▶ **PROVIDED DATA**
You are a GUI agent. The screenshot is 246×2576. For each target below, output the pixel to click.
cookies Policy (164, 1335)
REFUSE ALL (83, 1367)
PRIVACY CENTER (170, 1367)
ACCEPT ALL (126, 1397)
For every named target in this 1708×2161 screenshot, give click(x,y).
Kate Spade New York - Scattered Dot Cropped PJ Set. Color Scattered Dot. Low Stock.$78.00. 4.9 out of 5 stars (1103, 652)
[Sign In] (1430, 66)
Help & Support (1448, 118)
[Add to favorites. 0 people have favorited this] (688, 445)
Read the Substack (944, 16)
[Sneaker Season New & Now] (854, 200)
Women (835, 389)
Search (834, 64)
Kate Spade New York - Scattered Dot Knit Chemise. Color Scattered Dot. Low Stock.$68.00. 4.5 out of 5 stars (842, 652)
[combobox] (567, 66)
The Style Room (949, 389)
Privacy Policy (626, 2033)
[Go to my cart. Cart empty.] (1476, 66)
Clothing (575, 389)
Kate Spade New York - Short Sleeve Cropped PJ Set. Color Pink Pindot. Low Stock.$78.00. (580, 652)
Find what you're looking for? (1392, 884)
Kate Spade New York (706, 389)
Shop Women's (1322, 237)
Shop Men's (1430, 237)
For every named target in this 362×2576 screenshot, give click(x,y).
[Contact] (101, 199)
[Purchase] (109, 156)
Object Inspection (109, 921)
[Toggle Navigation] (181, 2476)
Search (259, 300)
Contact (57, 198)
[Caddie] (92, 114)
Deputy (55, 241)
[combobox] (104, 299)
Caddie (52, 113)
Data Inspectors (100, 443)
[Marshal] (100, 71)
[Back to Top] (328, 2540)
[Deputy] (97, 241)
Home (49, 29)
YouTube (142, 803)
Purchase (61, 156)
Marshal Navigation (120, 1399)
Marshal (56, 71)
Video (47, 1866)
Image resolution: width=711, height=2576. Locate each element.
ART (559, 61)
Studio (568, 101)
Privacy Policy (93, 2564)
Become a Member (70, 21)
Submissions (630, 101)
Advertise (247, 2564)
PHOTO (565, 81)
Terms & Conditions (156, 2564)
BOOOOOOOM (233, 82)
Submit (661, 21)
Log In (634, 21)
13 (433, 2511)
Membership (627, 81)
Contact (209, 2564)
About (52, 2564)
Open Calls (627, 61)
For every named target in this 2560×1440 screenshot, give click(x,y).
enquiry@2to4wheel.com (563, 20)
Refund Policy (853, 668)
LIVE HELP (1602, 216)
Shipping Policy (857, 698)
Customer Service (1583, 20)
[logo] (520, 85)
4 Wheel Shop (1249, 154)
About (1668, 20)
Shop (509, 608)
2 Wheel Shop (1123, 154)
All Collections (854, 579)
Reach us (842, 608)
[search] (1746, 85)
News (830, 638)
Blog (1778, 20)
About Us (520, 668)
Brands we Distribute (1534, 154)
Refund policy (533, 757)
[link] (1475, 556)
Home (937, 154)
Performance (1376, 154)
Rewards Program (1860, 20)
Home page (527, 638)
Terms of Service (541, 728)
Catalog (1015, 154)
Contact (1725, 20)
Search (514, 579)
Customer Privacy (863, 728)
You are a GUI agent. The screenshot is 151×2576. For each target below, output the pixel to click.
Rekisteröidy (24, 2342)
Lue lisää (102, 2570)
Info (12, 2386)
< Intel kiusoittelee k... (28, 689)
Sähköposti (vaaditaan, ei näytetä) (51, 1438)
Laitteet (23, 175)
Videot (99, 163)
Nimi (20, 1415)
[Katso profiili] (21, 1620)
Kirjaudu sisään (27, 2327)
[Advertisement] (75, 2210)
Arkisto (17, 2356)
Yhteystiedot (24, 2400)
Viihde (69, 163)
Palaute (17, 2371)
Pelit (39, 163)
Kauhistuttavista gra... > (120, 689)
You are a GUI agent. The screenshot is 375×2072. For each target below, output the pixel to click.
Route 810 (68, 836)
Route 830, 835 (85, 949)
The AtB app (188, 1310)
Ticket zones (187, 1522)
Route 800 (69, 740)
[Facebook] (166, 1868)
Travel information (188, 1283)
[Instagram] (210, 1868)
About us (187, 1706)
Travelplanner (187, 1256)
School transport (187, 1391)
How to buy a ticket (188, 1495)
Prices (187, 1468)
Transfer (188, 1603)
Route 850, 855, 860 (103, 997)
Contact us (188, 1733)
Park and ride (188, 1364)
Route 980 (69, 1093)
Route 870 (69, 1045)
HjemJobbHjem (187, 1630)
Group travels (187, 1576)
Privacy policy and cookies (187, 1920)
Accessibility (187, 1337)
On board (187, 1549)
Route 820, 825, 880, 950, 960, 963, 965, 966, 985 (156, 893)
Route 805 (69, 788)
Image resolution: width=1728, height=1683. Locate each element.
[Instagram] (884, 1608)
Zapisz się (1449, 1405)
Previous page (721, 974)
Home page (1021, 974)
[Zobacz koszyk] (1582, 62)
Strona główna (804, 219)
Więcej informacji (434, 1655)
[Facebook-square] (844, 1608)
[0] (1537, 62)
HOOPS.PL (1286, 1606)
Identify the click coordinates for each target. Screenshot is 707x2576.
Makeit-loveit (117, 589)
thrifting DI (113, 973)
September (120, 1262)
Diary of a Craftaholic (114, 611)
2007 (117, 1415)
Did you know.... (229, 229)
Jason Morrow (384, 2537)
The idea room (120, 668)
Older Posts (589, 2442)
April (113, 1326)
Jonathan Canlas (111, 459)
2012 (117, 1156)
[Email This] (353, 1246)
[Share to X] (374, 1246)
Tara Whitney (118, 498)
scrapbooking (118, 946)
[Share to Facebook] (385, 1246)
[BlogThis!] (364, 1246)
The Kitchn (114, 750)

▶ **EXERCISE DETAILS**
Search the material for the string "Navigation" and return each line that has it.

▶ **RESULT BELOW**
[Toggle Navigation] (181, 2476)
Marshal Navigation (120, 1399)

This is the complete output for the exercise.